* [EXERCISE OBJECTIVE] Every record that follows needs to be written out again, exactly.

* [DATA FOR REVIEW]
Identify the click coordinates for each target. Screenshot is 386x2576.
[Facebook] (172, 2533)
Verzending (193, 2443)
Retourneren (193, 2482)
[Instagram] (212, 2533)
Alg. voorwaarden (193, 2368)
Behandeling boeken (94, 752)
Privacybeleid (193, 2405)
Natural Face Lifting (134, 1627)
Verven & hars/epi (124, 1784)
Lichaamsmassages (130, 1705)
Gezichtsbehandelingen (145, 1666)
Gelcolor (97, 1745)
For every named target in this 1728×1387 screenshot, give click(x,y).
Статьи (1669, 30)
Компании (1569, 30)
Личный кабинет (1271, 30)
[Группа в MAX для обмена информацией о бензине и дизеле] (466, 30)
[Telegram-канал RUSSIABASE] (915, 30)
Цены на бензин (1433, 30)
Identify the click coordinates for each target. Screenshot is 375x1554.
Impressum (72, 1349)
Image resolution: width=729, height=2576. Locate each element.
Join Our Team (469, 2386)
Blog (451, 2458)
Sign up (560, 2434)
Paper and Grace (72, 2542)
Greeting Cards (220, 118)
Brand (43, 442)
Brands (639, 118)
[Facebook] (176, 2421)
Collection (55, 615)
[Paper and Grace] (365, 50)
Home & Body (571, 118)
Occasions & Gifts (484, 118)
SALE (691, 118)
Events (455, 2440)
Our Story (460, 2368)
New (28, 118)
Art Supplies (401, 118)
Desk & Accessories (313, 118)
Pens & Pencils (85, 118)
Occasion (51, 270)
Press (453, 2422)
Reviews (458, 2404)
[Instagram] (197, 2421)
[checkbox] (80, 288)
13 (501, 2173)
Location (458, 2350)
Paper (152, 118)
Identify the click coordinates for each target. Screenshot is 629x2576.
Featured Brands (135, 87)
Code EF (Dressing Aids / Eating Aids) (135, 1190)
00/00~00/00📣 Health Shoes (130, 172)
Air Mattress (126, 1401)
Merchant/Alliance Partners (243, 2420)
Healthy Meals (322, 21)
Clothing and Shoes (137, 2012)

* [COMPLETED TASK]
Identify the click coordinates for each target. Screenshot is 386x2576.
[Facebook] (172, 2533)
Verzending (193, 2443)
Retourneren (193, 2482)
[Instagram] (212, 2533)
Alg. voorwaarden (193, 2368)
Behandeling boeken (94, 752)
Privacybeleid (193, 2405)
Natural Face Lifting (134, 1627)
Verven & hars/epi (124, 1784)
Lichaamsmassages (130, 1705)
Gezichtsbehandelingen (145, 1666)
Gelcolor (97, 1745)
For every named target in this 1728×1387 screenshot, give click(x,y).
Статьи (1669, 30)
Компании (1569, 30)
Личный кабинет (1271, 30)
[Группа в MAX для обмена информацией о бензине и дизеле] (466, 30)
[Telegram-канал RUSSIABASE] (915, 30)
Цены на бензин (1433, 30)
Identify the click coordinates for each target. Screenshot is 375x1554.
Impressum (72, 1349)
Image resolution: width=729, height=2576. Locate each element.
Join Our Team (469, 2386)
Blog (451, 2458)
Sign up (560, 2434)
Paper and Grace (72, 2542)
Greeting Cards (220, 118)
Brand (43, 442)
Brands (639, 118)
[Facebook] (176, 2421)
Collection (55, 615)
[Paper and Grace] (365, 50)
Home & Body (571, 118)
Occasions & Gifts (484, 118)
SALE (691, 118)
Events (455, 2440)
Our Story (460, 2368)
New (28, 118)
Art Supplies (401, 118)
Desk & Accessories (313, 118)
Pens & Pencils (85, 118)
Occasion (51, 270)
Press (453, 2422)
Reviews (458, 2404)
[Instagram] (197, 2421)
[checkbox] (80, 288)
13 (501, 2173)
Location (458, 2350)
Paper (152, 118)
Identify the click coordinates for each target. Screenshot is 629x2576.
Featured Brands (135, 87)
Code EF (Dressing Aids / Eating Aids) (135, 1190)
00/00~00/00📣 Health Shoes (130, 172)
Air Mattress (126, 1401)
Merchant/Alliance Partners (243, 2420)
Healthy Meals (322, 21)
Clothing and Shoes (137, 2012)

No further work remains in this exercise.